Celtic Green Energy Limited Commercial Terms and Conditions

Your contract

  1. Your contract is with Celtic Green Energy Limited (referred to as “Celtic Green Energy”, “us” or “the company”) for the Services described in the Proposal.

 

  1. Our Proposal and these terms constitute the entire agreement between you and Celtic Green Energy Limited. They prevail over any inconsistent terms and conditions contained or referred to in the Client’s acceptance of order or otherwise. No variations shall be valid unless confirmed in writing by us. Special terms, if any, shall be specified in the Proposal. In the event of any ambiguity in interpreting the Proposal with these terms and conditions these terms will prevail.

3 The following words and expressions have the following meanings

“Proposal” : the documents issued by Celtic Green Energy Limited defining the services to be provided and the price payable for the services

“Price” : the price specified in the Proposal or subsequently agreed between the parties

“Client” : the individual or organisation to whom the Proposal is addressed

“Services” : the services described in the Proposal

“Goods” : all items supplied as part of the Service including all PV system components

Price and Payment

  1. The Price and payment schedule are stated in the Proposal. All figures exclude VAT unless otherwise stated. Our payment  terms are 14 days. On amounts due but not paid we reserve the right to charge interest at the statutory rate or  2% above the NatWest Bank plc base rate applicable at the time the payment was due whichever is the higher.
+===+
EXERCISE 1:
Rewrite the paragraph of the terms and conditions that begins "Our Proposal and these terms constitute" as a bulleted list that keeps its main facts.
EXERCISE 2:
Name every word or expression the terms and conditions define in their list of meanings.
EXERCISE 3:
Print everything in the terms and conditions from "1. The Price" down to "is the higher.".
The records below come from a separate source.

DATA RECORDS:
+===+
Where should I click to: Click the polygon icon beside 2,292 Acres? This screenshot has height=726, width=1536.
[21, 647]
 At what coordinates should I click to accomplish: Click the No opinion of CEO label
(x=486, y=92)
+===+
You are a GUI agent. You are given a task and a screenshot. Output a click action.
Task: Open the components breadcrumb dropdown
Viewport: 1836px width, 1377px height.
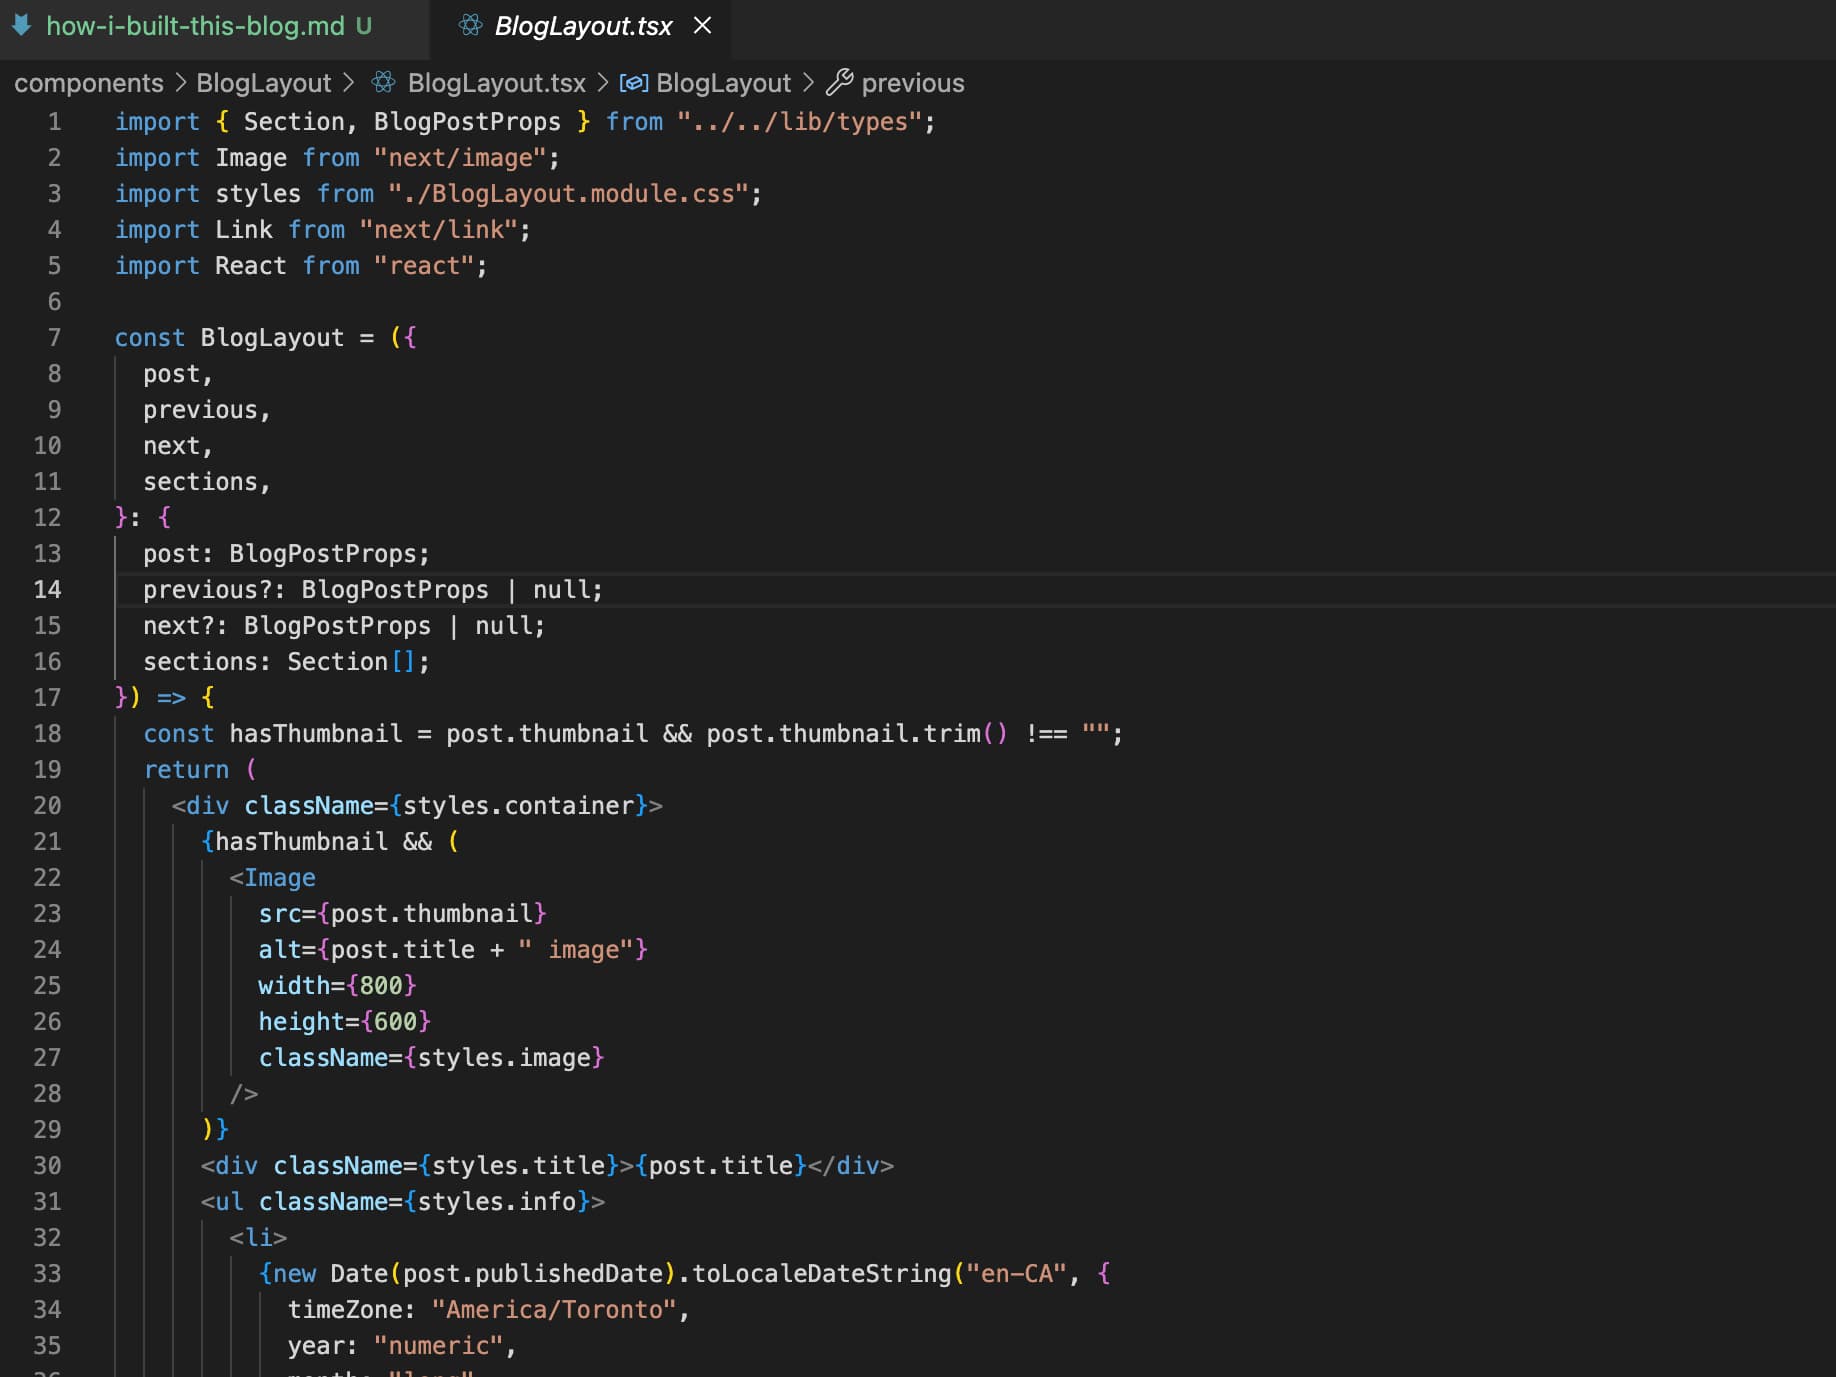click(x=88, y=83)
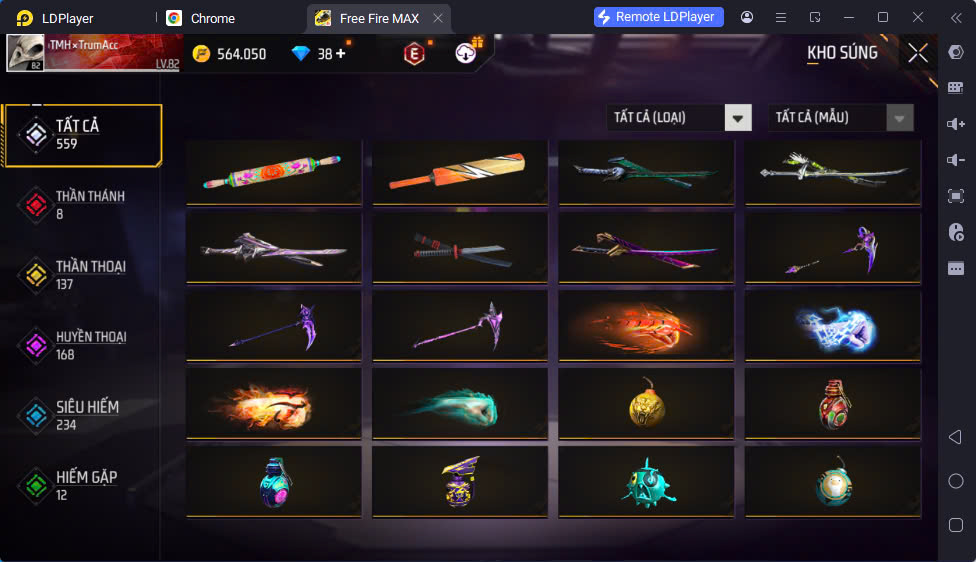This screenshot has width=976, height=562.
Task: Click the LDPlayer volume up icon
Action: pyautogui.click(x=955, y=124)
+===+
FINAL ANSWER 1:
- The Proposal and these terms form the entire agreement between the client and Celtic Green Energy Limited.
- They override any inconsistent terms in the Client's acceptance of order or elsewhere.
- A variation is valid only if the company confirms it in writing.
- Any special terms are specified in the Proposal.
- If interpreting the Proposal with these terms is ambiguous, these terms prevail.

FINAL ANSWER 2:
- Proposal
- Price
- Client
- Services
- Goods

FINAL ANSWER 3:
1. The Price and payment schedule are stated in the Proposal. All figures exclude VAT unless otherwise stated. Our payment  terms are 14 days. On amounts due but not paid we reserve the right to charge interest at the statutory rate or  2% above the NatWest Bank plc base rate applicable at the time the payment was due whichever is the higher.